Civ. 2e, 16 janv. 2014, FS-P+B, n° 13-11.356

 

L’actualité récente témoigne bien tristement de l’intérêt de cette décision rendue par la deuxième chambre civile le 16 janvier 2014. Les arrêtés de catastrophe naturelle s’enchaînent avec une rapidité alarmante ; aussi, les arrêts permettant de préciser les règles applicables aux conséquences pécuniaires de ces évènements malheureux revêtent une importance considérable. Et parmi les questions posées par de telles situations, se pose celle de savoir quelle compagnie d’assurance est débitrice de l’indemnité en cas d’assurances successives au titre du risque de catastrophe naturelle. Selon la Cour de cassation, au visa de l’article L. 125-1 du code des assurances, qui réglemente l’assurance des risques de catastrophes naturelles, la garantie est due par l’assureur dont le contrat est en cours durant la période visée par l’arrêté ministériel constatant l’état de catastrophe naturelle.

Plusieurs dates sont envisageables et cette espèce permet de l’illustrer. En effet, les situations de catastrophe naturelle sont susceptibles de durer, ce que complique une succession d’assureurs. Les propriétaires d’une maison située dans une commune ayant fait l’objet de trois arrêtés portant reconnaissance de l’état de catastrophe naturelle due à la sécheresse ont remarqué diverses fissures dont une expertise a, par la suite, révélé qu’elles étaient dues à cette sécheresse, intervenue alors qu’ils n’étaient pas encore propriétaires. Que les conséquences pécuniaires soient prises en charge par une assurance ne fait pas de doute, mais qui, de ceux ayant successivement couvert le risque de catastrophe naturelle, devait indemniser les actuels propriétaires ? L’assureur pendant la révélation du sinistre (en l’espèce, la gravité avait été révélée en 2003) ? À la date de la publication de l’arrêté ? Ou encore l’assureur dont le contrat est en cours durant la période visée par l’arrêté ministériel constatant l’état de catastrophe naturelle ? C’est cette dernière solution que retient la Cour de cassation, estimant que, si le sinistre avait pour cause la sécheresse ayant sévi au cours des années 1990, 1991 et 1996, au cours des périodes visées par l’arrêté de catastrophe naturelle, le demandeur au pourvoi ne pouvait être tenu dans la mesure où il n’assurait pas le bien à cette époque. Peu importe, donc, la date de révélation du sinistre. Ce qui compte, c’est la période déterminée par l’arrêté.

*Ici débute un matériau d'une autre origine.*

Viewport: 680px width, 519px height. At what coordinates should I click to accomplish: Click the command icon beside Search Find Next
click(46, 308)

La présente solution avait déjà été celle de la deuxième chambre civile, dans un arrêt du 3 octobre 2013 rendu à l’occasion de la sécheresse de 2003. La Cour de cassation reprochait à une cour d’appel d’avoir méconnu les dispositions de l’article L. 125-1, « alors que le sinistre dont la gravité s’est révélée après la vente de la maison au cours de l’été 2004, avait pour cause la sécheresse ayant sévi de juillet à septembre 2003, période pendant laquelle le bien n’était pas assuré par la [compagnie] ». L’occasion est à présent donnée à la Cour de cassation de connecter cette période à celle visée par l’arrêté. Cette solution est d’autant plus intéressante qu’elle doit être combinée avec un arrêt de la première chambre civile du 27 mai 2003, lequel avait considéré qu’« en cas d’assurances successives garantissant le risque de catastrophes naturelles, c’est à la date de survenance du sinistre qu’il convient de se placer pour déterminer l’assureur débiteur de la garantie ». Or il semble bien qu’il y ait une différence entre le sinistre lui-même et ses causes.

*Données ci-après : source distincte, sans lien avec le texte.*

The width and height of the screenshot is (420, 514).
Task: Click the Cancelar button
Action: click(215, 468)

La solution est désormais acquise : la garantie est due par l’assureur dont le contrat est en cours durant la période visée par l’arrêté ministériel constatant l’état de catastrophe naturelle. Il demeure qu’elle peut être délicate d’application. Que décider en cas d’assurances successives au cours de cette période ? La solution peut sans doute être trouvée dans la convention entre assureurs du 23 juin 1993 relative aux mouvements de terrain consécutifs à la sécheresse, et à laquelle renvoyait un auteur : « la gestion du sinistre incombe au dernier assureur qui a garanti le risque pendant la période visée par l’arrêté constatant l’état de catastrophe naturelle ; la contribution de chaque assureur ayant garanti le risque pendant cette période est calculée selon les mêmes règles que celles applicables en matière de cumul d’assurances ».